Angka ini mencerminkan pergeseran sikap masyarakat, kontras dengan pandangan konservatif legislatif yang didominasi politisi pro-Beijing sejak reformasi pemilu 2021.
Anggota legislatif seperti Holden Chow dari DAB memperingatkan bahwa pengakuan ini dapat “mengguncang nilai keluarga tradisional Tionghoa,” sementara Priscilla Leung menyebutnya sebagai “keputusan salah” yang berpotensi “membuka kotak Pandora.”
Pemerintah sendiri mengakui tantangan dalam menyeimbangkan pandangan masyarakat. “Kami harus mempertimbangkan sudut pandang beragam dengan hati-hati untuk menjaga harmoni sosial,” tulis mereka dalam dokumen usulan.
Namun, dengan tenggat Oktober 2025 semakin dekat, tekanan meningkat untuk menyelesaikan RUU ini. Aktivis menyerukan dengar pendapat publik agar kerangka hukum lebih inklusif, termasuk hak seperti kunjungan penjara dan pembubaran pernikahan langsung di Hong Kong.

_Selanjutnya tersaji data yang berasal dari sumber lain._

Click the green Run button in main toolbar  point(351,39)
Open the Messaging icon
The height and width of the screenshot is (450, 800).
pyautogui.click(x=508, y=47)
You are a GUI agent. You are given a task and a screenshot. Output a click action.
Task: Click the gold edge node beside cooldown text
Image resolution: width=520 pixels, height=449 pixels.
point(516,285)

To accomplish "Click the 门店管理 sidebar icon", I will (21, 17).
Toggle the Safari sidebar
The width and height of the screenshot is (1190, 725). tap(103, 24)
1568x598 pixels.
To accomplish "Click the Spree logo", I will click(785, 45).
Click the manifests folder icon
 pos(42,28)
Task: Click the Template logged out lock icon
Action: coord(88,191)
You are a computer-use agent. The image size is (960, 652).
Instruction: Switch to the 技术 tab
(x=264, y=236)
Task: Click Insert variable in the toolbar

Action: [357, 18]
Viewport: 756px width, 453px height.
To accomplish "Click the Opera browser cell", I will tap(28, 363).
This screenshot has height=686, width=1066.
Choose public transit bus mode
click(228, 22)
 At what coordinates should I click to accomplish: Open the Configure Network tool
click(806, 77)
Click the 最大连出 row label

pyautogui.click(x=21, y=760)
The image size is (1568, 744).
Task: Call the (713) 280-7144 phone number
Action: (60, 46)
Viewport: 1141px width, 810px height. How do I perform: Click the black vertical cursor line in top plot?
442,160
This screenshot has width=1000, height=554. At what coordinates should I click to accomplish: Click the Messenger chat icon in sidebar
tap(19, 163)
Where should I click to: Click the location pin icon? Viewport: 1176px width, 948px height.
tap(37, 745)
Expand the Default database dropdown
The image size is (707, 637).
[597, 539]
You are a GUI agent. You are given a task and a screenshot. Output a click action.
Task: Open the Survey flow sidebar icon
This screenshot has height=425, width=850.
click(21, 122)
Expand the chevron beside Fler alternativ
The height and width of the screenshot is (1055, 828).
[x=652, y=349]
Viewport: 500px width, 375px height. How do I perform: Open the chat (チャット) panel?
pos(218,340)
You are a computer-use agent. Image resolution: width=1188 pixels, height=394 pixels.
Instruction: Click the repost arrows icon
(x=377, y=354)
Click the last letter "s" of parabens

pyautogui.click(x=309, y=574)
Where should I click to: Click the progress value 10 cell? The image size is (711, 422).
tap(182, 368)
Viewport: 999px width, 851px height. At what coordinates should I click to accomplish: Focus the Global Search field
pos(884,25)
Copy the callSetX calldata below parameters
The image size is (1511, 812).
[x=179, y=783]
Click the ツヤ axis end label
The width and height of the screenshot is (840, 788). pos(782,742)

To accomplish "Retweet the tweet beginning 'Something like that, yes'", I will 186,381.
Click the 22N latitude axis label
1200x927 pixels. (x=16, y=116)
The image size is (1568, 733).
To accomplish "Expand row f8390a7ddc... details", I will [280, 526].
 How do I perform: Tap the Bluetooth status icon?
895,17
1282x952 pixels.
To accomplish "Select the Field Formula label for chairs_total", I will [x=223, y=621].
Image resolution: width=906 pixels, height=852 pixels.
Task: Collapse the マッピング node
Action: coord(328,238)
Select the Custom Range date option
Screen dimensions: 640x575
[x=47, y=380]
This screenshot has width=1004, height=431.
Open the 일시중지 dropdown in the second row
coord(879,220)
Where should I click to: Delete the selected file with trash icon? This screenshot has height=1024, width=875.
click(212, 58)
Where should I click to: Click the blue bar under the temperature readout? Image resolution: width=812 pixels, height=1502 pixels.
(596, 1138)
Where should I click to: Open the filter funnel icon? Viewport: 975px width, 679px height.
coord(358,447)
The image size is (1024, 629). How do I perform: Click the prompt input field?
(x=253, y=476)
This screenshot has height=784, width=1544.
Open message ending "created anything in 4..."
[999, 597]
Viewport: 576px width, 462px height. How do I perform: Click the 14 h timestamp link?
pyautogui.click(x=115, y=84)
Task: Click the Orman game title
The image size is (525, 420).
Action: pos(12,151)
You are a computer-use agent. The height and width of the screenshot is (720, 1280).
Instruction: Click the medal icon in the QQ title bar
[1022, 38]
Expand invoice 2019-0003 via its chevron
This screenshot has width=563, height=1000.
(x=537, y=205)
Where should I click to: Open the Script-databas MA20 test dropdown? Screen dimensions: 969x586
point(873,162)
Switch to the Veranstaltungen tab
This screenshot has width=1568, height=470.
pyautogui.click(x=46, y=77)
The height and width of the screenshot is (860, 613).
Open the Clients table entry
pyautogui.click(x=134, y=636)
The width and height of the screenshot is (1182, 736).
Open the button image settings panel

Langkah ini, meski terbatas, menandai kemajuan di wilayah yang masih dipengaruhi sikap konservatif dari Tiongkok daratan, di mana pernikahan sesama jenis belum diakui.
Dengan legislatif yang didominasi pro-Beijing, pengesahan RUU ini kemungkinan besar akan berjalan mulus, tetapi perdebatan sengit diprediksi terus berlanjut.